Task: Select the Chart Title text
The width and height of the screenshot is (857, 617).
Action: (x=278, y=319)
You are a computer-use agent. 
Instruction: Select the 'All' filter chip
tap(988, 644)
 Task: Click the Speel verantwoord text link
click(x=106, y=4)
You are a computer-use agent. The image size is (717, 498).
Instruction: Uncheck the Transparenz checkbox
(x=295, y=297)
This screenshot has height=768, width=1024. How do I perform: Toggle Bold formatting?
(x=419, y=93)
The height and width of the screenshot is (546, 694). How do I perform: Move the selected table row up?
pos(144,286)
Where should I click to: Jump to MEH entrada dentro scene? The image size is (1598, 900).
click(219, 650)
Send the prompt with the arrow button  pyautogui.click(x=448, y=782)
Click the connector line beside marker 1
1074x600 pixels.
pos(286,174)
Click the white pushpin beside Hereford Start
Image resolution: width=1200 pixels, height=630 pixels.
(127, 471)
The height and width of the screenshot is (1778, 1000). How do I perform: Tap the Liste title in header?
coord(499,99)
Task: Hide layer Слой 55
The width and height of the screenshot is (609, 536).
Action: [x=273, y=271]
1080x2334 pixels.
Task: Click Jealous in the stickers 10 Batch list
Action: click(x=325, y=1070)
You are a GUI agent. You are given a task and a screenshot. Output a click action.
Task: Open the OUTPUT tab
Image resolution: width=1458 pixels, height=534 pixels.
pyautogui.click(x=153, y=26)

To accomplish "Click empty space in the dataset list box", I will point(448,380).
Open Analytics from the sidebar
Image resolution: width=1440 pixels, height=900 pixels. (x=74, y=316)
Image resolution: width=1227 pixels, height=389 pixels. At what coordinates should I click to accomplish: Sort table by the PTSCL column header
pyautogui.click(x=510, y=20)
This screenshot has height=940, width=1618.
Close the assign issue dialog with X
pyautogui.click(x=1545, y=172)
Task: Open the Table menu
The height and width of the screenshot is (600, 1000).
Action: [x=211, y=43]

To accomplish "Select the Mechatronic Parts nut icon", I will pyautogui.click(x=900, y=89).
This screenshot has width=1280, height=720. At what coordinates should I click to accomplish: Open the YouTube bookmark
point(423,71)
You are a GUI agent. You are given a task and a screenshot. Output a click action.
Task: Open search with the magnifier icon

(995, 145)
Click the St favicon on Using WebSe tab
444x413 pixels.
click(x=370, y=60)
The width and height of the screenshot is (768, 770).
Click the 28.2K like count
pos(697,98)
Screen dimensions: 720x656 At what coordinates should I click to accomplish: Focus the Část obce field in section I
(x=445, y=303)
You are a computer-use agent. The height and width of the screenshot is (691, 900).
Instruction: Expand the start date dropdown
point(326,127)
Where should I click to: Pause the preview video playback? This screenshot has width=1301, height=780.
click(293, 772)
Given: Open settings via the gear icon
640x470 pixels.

***

PROBLEM TO WORK ON ▸
Quote the lines of the listing above that run from the line with "Given: Open settings via the gear icon" through its last line, both included, and nothing else.

WRITTEN SOLUTION ▸
Given: Open settings via the gear icon
640x470 pixels.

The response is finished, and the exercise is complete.